Posted on 12/03/2022 1:30:56 PM PST by Joe Brower

In the Sunshine State, the voting is easy and the results are quick.

The day after the 2020 general election, Florida governor Ron DeSantis crowed about his state’s performance. While vote-counting in other states was slow going and the results in several key races were still in doubt, Florida’s elections had seemingly gone off without a hitch. 

Of course, it wasn’t always that way. Two decades earlier, Florida had become the national poster child for mismanaged elections. In the razor-thin race between George W. Bush and Al Gore, images of Florida vote-counters with magnifying glasses eyeing so-called pregnant, dimpled, and hanging chads were imprinted on the national psyche. The U.S. Supreme Court eventually intervened, shutting down a statewide recount for which there were no statewide standards.

As recently as 2018, when Broward and Palm Beach Counties flubbed recounts in three statewide races, a federal judge declared Florida the “laughingstock of the world.” But by 2020, DeSantis and others could confidently tout Florida as a model for voting. “Perhaps,” DeSantis said, “2020 was the year that we finally vanquished the ghosts of Bush versus Gore.”

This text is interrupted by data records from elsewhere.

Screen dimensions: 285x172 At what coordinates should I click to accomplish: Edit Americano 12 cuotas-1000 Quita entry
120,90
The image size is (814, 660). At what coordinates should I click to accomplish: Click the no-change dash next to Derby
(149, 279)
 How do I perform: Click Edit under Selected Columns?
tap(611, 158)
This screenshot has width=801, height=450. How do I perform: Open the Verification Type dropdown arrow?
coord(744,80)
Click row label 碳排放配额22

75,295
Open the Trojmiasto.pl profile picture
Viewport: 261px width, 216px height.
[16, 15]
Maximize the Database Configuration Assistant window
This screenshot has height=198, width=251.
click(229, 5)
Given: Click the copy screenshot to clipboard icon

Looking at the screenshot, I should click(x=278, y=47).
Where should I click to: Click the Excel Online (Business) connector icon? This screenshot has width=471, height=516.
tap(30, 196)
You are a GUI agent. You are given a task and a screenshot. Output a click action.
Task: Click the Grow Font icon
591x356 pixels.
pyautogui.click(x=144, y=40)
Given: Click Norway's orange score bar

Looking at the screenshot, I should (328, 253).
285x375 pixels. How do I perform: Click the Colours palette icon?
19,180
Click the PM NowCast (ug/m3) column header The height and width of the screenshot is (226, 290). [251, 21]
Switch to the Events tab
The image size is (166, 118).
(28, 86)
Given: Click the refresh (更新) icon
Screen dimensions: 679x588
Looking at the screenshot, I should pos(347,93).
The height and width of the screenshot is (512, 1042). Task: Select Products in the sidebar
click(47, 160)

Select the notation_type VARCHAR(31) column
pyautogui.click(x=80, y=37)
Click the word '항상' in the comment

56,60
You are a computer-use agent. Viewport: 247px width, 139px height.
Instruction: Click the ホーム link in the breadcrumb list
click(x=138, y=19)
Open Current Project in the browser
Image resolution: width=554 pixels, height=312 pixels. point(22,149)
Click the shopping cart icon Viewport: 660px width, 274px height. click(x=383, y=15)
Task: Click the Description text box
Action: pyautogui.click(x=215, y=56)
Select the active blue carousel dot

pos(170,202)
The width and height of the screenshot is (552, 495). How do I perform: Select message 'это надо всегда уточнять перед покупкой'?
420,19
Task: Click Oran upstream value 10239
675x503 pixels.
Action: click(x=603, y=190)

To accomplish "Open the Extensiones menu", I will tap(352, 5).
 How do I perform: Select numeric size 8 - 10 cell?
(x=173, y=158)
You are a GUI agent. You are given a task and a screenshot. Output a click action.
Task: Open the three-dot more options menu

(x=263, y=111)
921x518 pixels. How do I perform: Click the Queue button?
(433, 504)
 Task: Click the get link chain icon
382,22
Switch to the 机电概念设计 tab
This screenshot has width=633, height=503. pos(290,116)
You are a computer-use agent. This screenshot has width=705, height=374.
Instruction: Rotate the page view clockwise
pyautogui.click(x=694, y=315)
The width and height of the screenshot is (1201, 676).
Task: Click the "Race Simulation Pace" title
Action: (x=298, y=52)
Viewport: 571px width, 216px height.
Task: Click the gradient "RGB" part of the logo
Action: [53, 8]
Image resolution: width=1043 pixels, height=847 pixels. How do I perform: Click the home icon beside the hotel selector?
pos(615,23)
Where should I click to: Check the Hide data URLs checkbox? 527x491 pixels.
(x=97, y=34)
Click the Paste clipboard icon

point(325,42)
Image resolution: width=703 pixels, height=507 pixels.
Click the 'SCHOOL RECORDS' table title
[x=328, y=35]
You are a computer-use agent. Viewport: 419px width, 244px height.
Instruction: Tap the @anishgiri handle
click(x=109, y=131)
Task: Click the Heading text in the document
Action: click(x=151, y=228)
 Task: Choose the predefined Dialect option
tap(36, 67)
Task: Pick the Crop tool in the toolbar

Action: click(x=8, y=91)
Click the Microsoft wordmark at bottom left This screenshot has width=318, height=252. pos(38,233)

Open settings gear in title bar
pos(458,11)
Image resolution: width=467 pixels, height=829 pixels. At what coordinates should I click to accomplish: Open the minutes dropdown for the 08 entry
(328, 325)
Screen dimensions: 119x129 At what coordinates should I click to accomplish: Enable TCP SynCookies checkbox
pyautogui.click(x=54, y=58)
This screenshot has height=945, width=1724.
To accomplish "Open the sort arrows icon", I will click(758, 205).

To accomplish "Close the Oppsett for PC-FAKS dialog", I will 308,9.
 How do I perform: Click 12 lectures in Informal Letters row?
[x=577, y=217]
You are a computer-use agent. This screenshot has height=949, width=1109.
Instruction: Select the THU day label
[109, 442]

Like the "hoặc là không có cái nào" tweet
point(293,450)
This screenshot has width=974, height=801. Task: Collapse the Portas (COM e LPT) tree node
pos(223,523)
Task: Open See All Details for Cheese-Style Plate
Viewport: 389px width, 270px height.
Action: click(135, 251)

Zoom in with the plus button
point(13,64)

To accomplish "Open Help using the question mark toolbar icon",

This year, Florida again stood out as a state that got its elections right. While California took weeks to finish counting votes and Arizona’s elections were plagued by widespread printer issues, Florida’s results were mostly clear within hours of polls closing.

Florida’s ability to manage its elections effectively and efficiently dates to efforts made 20 years ago, in the aftermath of Bush v. Gore, when then-governor Jeb Bush — W’s brother — assembled a bipartisan task force to modernize the state’s voting processes. But it didn’t end there. Election officials and state leaders spent two decades fine-tuning the system, and in the process the state has become a surprise national leader.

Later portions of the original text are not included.